# Task item:
Pictures are to be left out, but please repeat each record exactly.

===== Listed entries =====

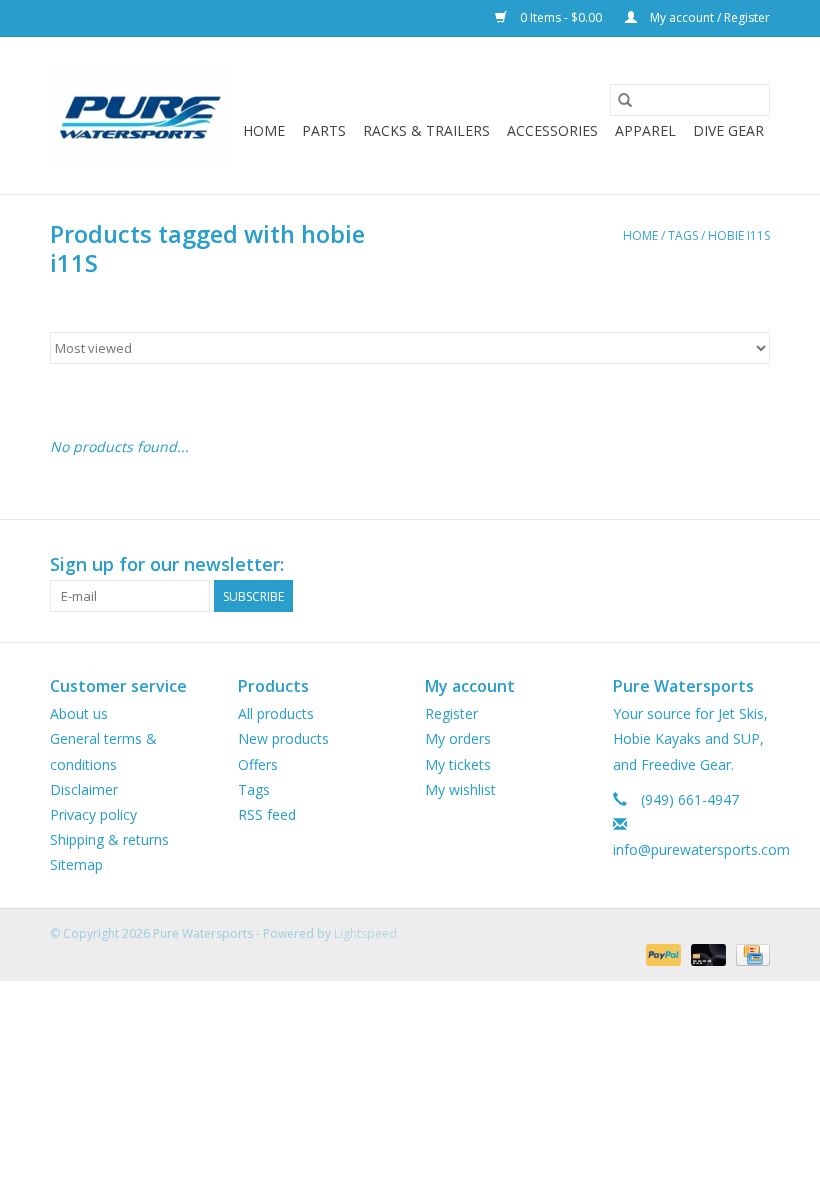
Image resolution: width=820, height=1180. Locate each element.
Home (264, 130)
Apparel (645, 130)
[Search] (625, 100)
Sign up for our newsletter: (167, 564)
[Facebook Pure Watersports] (718, 565)
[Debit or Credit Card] (706, 953)
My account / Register (708, 17)
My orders (458, 738)
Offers (258, 764)
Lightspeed (365, 933)
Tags (683, 235)
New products (283, 738)
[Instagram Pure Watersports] (754, 565)
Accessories (552, 130)
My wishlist (460, 789)
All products (276, 713)
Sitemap (76, 864)
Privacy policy (93, 814)
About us (79, 713)
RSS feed (267, 814)
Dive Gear (728, 130)
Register (451, 713)
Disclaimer (84, 789)
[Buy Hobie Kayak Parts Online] (140, 115)
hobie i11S (739, 235)
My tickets (458, 764)
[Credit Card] (749, 953)
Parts (324, 130)
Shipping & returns (109, 839)
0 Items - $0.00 (561, 17)
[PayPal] (661, 953)
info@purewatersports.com (701, 849)
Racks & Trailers (426, 130)
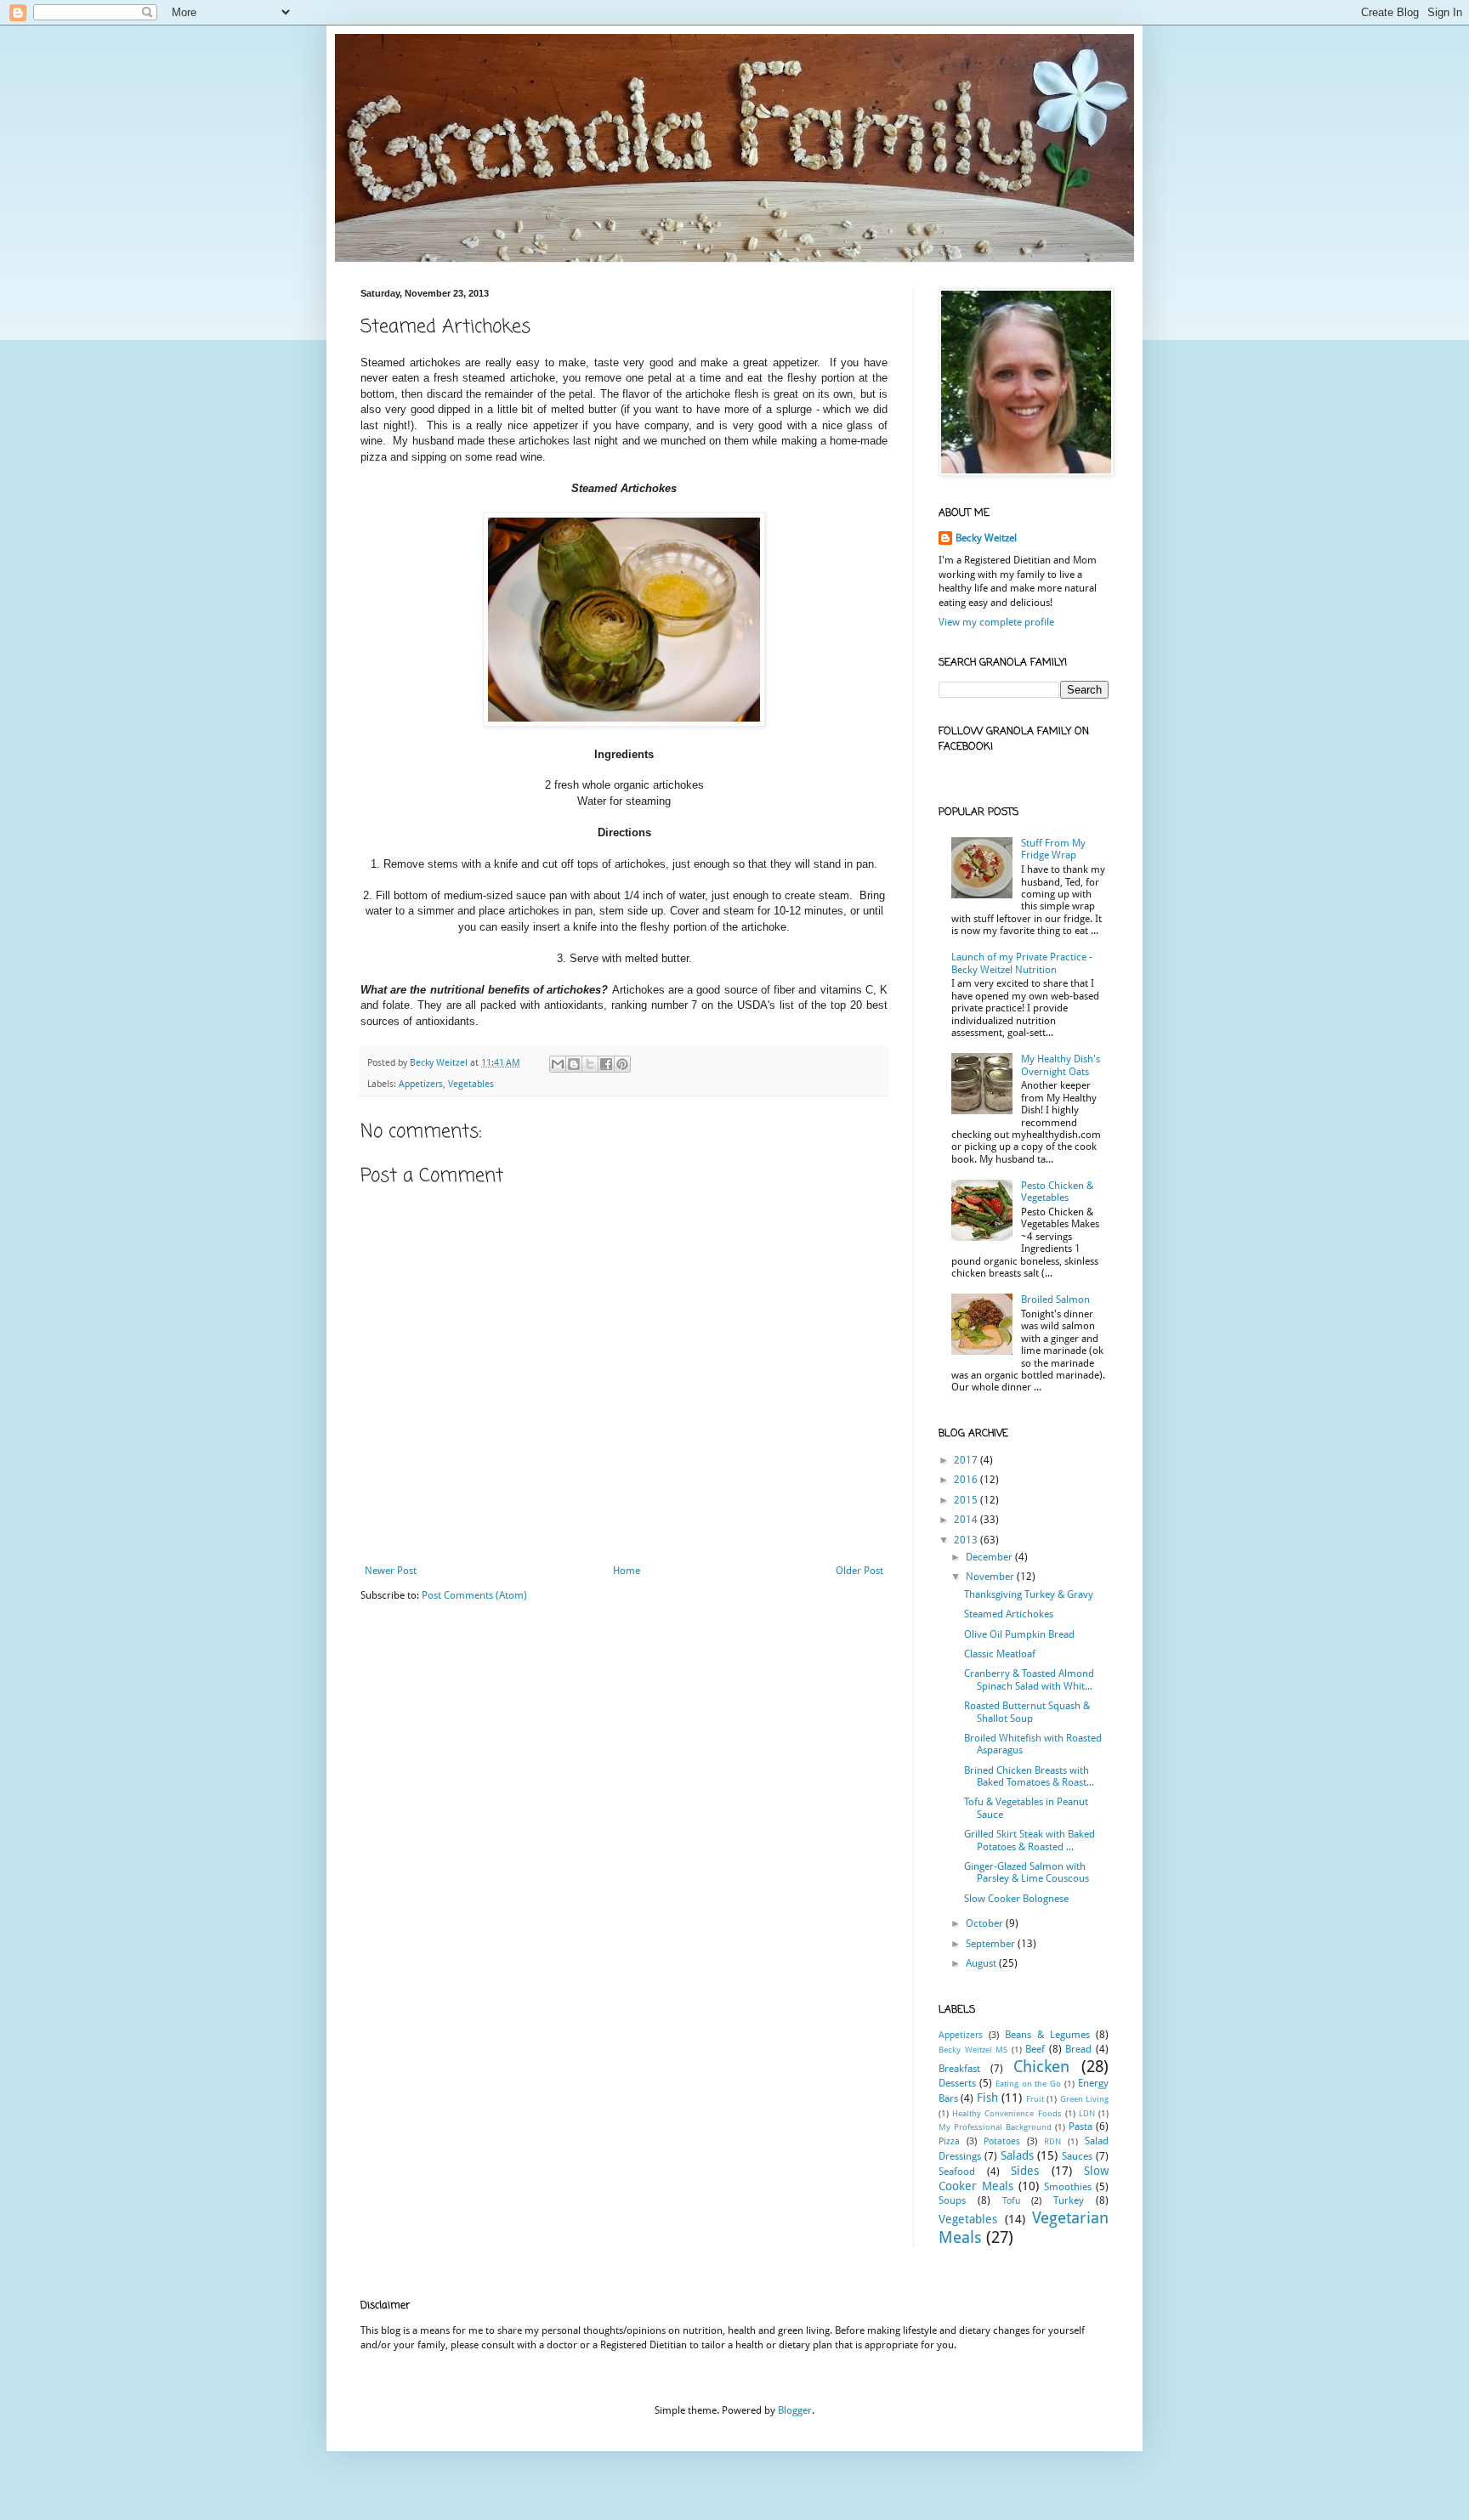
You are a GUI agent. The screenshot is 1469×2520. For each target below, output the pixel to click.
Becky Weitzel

=====

# Result of the exercise:
Image resolution: width=820, height=1180. Locate each element.
Home (264, 130)
Apparel (645, 130)
[Search] (625, 100)
Sign up for our newsletter: (167, 564)
[Facebook Pure Watersports] (718, 565)
[Debit or Credit Card] (706, 953)
My account / Register (708, 17)
My orders (458, 738)
Offers (258, 764)
Lightspeed (365, 933)
Tags (683, 235)
New products (283, 738)
[Instagram Pure Watersports] (754, 565)
Accessories (552, 130)
My wishlist (460, 789)
All products (276, 713)
Sitemap (76, 864)
Privacy policy (93, 814)
About us (79, 713)
RSS feed (267, 814)
Dive Gear (728, 130)
Register (451, 713)
Disclaimer (84, 789)
[Buy Hobie Kayak Parts Online] (140, 115)
hobie i11S (739, 235)
My tickets (458, 764)
[Credit Card] (749, 953)
Parts (324, 130)
Shipping & returns (109, 839)
0 Items - $0.00 (561, 17)
[PayPal] (661, 953)
info@purewatersports.com (701, 849)
Racks & Trailers (426, 130)
You are a GUI agent. The screenshot is 1469×2520. For each target below, output the pixel to click.
Becky Weitzel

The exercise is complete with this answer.